= EXTRACT TO READ =
------------
Re: Unicode Normalization from Robert J Burns on 2009-02-06 (public-i18n-core@w3.org from January to March 2009)

From: Robert J Burns <rob@robburns.com>
Date: Fri, 6 Feb 2009 15:45:04 -0600
To: public-i18n-core@w3.org, W3C Style List <www-style@w3.org>
Message-Id: <DB12182E-E23F-4173-9B04-1D835E86FB28@robburns.com>
Just to consider what is involved in terms of a parser algorithm to  
address canonical equivalent string matching, here's some background  
information.

There are 1,115 code points in the NFC_Quick_Check=NO property[1].  
There are 102 code point in the NFC_Quick_Check=Maybe property[2]. For  
fully normalized NFC content, each parsed character (either markup and  
attribute value only, or markup attribute value and content) would  
need to be checked against a character set containing these code  
points. Nothing else would be required for such content. For the 102  
"maybe" affirmative characters a check would be needed to see if the  
base character in the present combining character sequence required  
NFC normalization (for each "maybe" there are a few unacceptable base  
characters not allowed in NFC; everything else is allowed in NFC and  
the combining sequence therefore qualifies as NFC).

For content that was not NFC normalized, whenever encountering  
characters that match these combined character sets, parsers would  
need to branch into a normalization algorithm. This means that some  
performance hit would be involved whenever authors failed to normalize  
to NFC. However, even this case is nothing compared to what an text/ 
html parser performs now to repair broken HTML.

For an XML parser, a very small performance hit to check for NFC. Any  
author producing NFC content gets rewarded for doing so. This allows  
us to promote NFC as a best practice and one with performance benefits  
too. The normalization checking against a character set bitmap would  
not be a significant performance hit in proportion to the often cited  
performance advantages of XML parsing over text/html parsing.

Also I think it's worth noting that fixing these canonical string  
matching errors simply improves the web, it doesn't break it. Anne has  
suggested that authors may be relying on different canonical  
representations to mean different things in their markup. But even if  
we can find real world examples of this (and we haven't), surely we  
should be pushing authors to fix these things (this is a misuse of  
Unicode).

For all of the things we're directing our CPU processing power  
towards, this fundamental part of text handling should be high on the  
list of priorities: especially when considering how non-intensive the  
processing is. There are some definite I18N issues to be solved here.
------------
= DATA ROWS =
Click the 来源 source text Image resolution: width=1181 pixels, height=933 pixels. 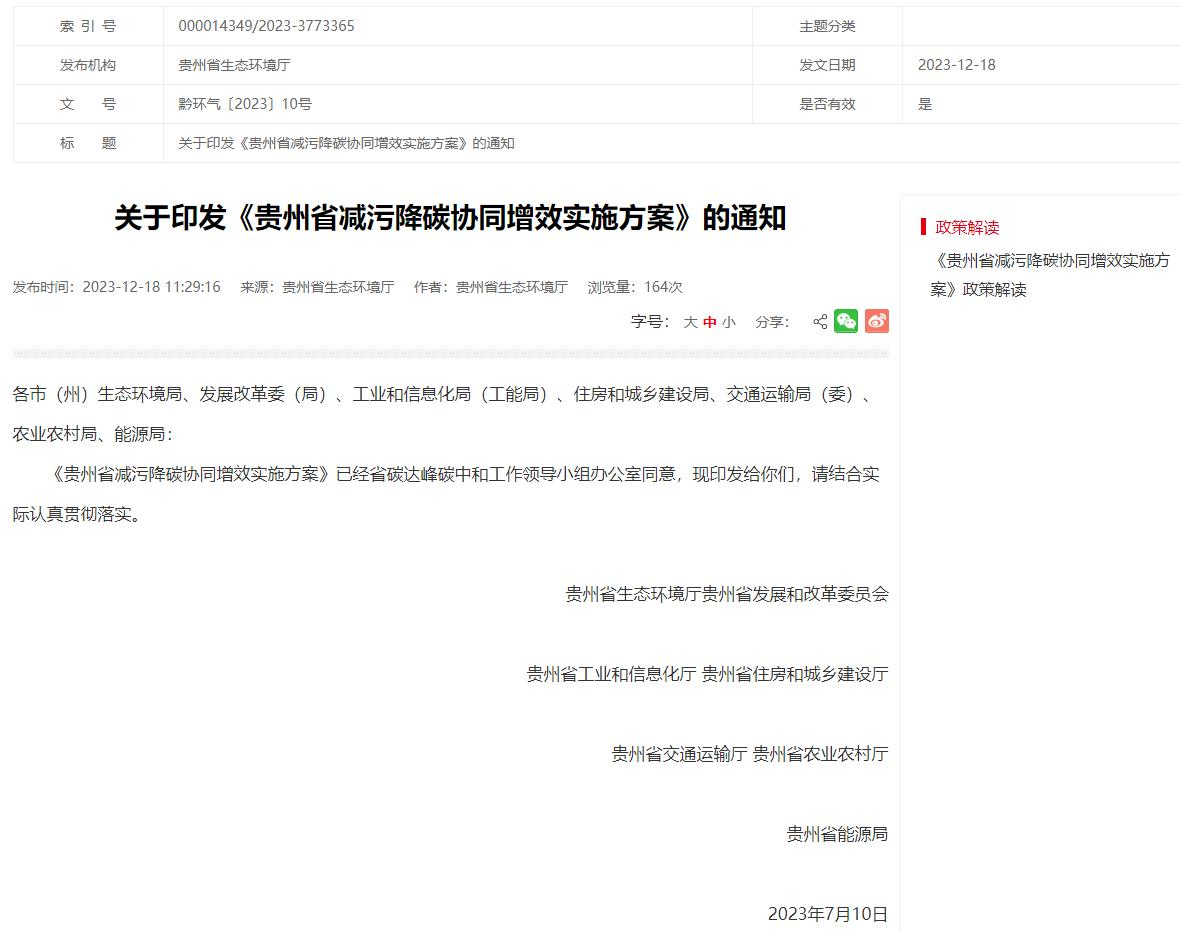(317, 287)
------------
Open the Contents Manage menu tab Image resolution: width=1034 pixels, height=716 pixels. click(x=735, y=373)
------------
= GOAL =
Pick up the mailing-list message on Unicode normalization after its last sentence and carry it on. The rows are separate material and have no connection to the mailing-list message.

= FINAL RESULT =
And some of these things probably need to be taken up with Unicode  
directly, but parser stage handling of canonical strings is something  
i don't see eliminating by addressing this at more fundamental levels  
(such as input systems, authoring tools, and fonts).

Finally, here's some more complete exposition of the previous example  
I provided to help think through these issues:

1) Ệ (U+1EC6) [NFC]
2) Ê (U+00CA) ˆ (U+0323)
3) Ẹ (U+1EB8)   ̣(U+0302)
4) E (U+0045)  ˆ (U+0323)   ̣(U+0302)
5) E (U+0045)   ̣(U+0302)  ˆ (U+0323) [NFD]

Another singleton example is:

1) 慈 (U+2F8A6) [non-normalized]
2) 慈  (U+6148) [NFC and NFD]

I note the font HiraKakuProN-W3 on my system presents these with  
slightly different glyphs which as i said before should be considered  
a bug (but like input systems, font makers really have not gotten  
clear norms about this) At least in the case of the name of this  
character ("CJK COMPATIBILITY IDEOGRAPH-2F8A6"), the name provides  
some indication of discouraged use (which may be all an author  
encounters when using a character input system). My feeling is that  
singletons are an ill-conceived part of NFC and NFD normalization  
(closer to compatibility decompositions than canonical  
decompositions), but that the non-singleton parts of normalization are  
essential to proper text handling (and I don't see how Unicode could  
have avoided or could avoid in the future such non-singleton canonical  
normalization).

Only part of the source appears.